===== Records shown

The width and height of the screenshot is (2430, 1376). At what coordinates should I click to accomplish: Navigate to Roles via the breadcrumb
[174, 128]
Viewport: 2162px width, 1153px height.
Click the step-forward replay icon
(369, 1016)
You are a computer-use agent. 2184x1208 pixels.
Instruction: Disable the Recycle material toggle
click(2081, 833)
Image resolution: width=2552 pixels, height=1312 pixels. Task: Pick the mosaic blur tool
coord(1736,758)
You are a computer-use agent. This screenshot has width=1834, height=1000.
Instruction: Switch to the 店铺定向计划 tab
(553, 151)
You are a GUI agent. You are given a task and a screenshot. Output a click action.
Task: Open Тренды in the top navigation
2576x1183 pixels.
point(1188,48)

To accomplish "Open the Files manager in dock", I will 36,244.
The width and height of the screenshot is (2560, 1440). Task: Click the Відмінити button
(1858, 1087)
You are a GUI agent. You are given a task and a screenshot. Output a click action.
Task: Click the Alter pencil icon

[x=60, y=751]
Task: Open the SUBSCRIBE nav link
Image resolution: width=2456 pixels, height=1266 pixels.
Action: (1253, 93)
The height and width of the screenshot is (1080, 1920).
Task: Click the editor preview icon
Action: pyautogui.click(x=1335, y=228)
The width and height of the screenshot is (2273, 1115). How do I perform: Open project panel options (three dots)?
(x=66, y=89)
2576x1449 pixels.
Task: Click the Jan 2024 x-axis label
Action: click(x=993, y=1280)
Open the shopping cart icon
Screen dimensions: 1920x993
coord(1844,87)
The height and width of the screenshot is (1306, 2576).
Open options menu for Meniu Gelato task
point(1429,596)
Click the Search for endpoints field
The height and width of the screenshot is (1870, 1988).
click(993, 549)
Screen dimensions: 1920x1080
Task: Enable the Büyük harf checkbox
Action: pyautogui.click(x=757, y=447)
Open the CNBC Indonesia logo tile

==========

### What the task requires
Return only this span, exactly: the line that contains "Instruction: Disable the" and all lines after it to the end of the records.

### Your response
Instruction: Disable the Recycle material toggle
click(2081, 833)
Image resolution: width=2552 pixels, height=1312 pixels. Task: Pick the mosaic blur tool
coord(1736,758)
You are a computer-use agent. This screenshot has width=1834, height=1000.
Instruction: Switch to the 店铺定向计划 tab
(553, 151)
You are a GUI agent. You are given a task and a screenshot. Output a click action.
Task: Open Тренды in the top navigation
2576x1183 pixels.
point(1188,48)

To accomplish "Open the Files manager in dock", I will 36,244.
The width and height of the screenshot is (2560, 1440). Task: Click the Відмінити button
(1858, 1087)
You are a GUI agent. You are given a task and a screenshot. Output a click action.
Task: Click the Alter pencil icon

[x=60, y=751]
Task: Open the SUBSCRIBE nav link
Image resolution: width=2456 pixels, height=1266 pixels.
Action: (1253, 93)
The height and width of the screenshot is (1080, 1920).
Task: Click the editor preview icon
Action: pyautogui.click(x=1335, y=228)
The width and height of the screenshot is (2273, 1115). How do I perform: Open project panel options (three dots)?
(x=66, y=89)
2576x1449 pixels.
Task: Click the Jan 2024 x-axis label
Action: click(x=993, y=1280)
Open the shopping cart icon
Screen dimensions: 1920x993
coord(1844,87)
The height and width of the screenshot is (1306, 2576).
Open options menu for Meniu Gelato task
point(1429,596)
Click the Search for endpoints field
The height and width of the screenshot is (1870, 1988).
click(993, 549)
Screen dimensions: 1920x1080
Task: Enable the Büyük harf checkbox
Action: pyautogui.click(x=757, y=447)
Open the CNBC Indonesia logo tile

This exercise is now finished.